MHS senior accepted to dream college, starting scholarship for other students


By Polly Keary, Editor
A young Monroe woman who just got accepted to her dream college with the help of Monroe supporters now wants to help other students achieve their dreams, too.
So Taylor Gese, 17, of Monroe High School, has started the Imagine Scholarship, and is looking for donors to help fund it.
Gese has dreamed of a career in the music business since she was a young child. Never thinking such a thing would be possible, she looked into an education at the Berklee School of Music, one of the most expensive and exclusive music colleges in the world.
And then she looked at the even-more-expensive New York University, which has a music business program, perfect for her goal of working in entertainment management.
"That's been my dream college for ever," she said.
The school had a summer program. Gese had no reason to think she could go. It was far away, expensive, and only a fraction of the applicants to the summer program were accepted.
But she took $50 of her own money and applied without telling a soul.
"One day I got an email that said, congratulations, you've been accepted," Gese said. "I started crying."
She had only three weeks to come up with $2,000.
In tears, she left her math class and found her favorite teacher, Stanton Giles, and explained her situation.
"He said, I'll figure something out, but you have to work at it too," Gese said.
Giles told principal John Lombardi and Monroe Public Schools Foundation director Sue Skillen about Gese's predicament, and the foundation awarded her a $500 scholarship.
Gese was also a member of the Next Step program, a program that carefully shepherds exceptional students through their last two years of high school, helping them tailor their academic careers to maximize their chances of acceptance to good colleges.
Her Next Step mentors, both members of the Monroe Rotary Club, invited her to present her story at a club luncheon.
Thanks to the generosity of the members, she ended up not only with tuition, but travel expenses and a little spending money, too.
"I got on a plane and went to New York, and it was the greatest experience," said Gese. "I was a different human being when I came back."

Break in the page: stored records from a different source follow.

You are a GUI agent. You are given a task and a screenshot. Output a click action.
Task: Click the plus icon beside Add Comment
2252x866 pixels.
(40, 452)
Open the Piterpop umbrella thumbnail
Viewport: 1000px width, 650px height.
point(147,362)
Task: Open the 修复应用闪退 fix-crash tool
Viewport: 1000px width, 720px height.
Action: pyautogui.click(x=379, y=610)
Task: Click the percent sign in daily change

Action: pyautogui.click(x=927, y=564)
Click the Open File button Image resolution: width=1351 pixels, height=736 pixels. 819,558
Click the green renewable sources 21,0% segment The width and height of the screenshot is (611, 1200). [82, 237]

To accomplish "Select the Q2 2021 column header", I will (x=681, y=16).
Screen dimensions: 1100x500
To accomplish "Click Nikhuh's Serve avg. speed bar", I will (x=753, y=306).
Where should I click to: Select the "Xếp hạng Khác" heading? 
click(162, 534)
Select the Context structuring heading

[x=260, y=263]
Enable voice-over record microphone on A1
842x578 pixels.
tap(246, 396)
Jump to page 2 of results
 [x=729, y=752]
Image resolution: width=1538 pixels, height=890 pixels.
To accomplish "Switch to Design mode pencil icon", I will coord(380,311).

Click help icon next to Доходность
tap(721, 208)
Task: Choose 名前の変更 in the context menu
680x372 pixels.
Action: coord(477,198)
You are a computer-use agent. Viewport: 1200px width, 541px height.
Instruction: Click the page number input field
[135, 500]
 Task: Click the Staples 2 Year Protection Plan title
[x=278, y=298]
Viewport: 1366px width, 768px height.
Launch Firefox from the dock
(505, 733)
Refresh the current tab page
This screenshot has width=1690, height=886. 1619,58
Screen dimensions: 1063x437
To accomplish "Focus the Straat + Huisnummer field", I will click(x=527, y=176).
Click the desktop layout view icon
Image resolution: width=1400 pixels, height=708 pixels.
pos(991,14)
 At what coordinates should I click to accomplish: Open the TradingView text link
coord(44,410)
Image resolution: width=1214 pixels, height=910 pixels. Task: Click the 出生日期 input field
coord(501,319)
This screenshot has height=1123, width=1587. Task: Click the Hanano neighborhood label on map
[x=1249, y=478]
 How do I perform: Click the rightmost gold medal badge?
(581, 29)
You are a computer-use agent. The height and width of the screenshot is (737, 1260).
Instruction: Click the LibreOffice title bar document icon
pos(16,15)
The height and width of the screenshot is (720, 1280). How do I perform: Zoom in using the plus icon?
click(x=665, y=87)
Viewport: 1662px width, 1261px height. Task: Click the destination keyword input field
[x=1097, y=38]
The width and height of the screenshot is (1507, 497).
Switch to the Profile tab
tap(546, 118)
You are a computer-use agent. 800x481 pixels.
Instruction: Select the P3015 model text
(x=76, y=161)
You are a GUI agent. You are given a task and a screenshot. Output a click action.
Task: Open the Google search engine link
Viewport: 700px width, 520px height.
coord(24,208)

With the summer program on her resume along with a strong academic and public service record, she applied to NYU. Only 23 percent of applicants are accepted, and Taylor was not only among them, she was awarded $32,000 a year in scholarships.
She will start in the fall, and when she talks about the campus, the city and the tradition of arts in Greenwich Village in which the college is located, she becomes a bit giddy at the fabulousness of it all.
One of the most fabulous things she saw when she was in New York was the memorial to John Lennon that marks the site where he died.
So when she thought of creating a scholarship to help other students along, she decided to call it the Imagine Scholarship, partly to honor the legendary musician, and partly because she wants to help students achieve the brightest future they can imagine.
To achieve that goal, she created the scholarship through the Monroe Public Schools Foundation, which acts as a hub for many local scholarships.
"Student should have a big dream in mind without the means to get there or have had experienced hardship and persevered through it," reads the scholarship description. "Drive, motivation and passion should be evident in their application. Should be very passionate about their bright future."
On the same page is a link for people to click if they wish to help fund the scholarship.
Gese hopes to raise $500 for a student this year; equal to the amount the foundation gave her as she embarked on her long-shot dream.
"Monroe is incredible, how it treated me," she said.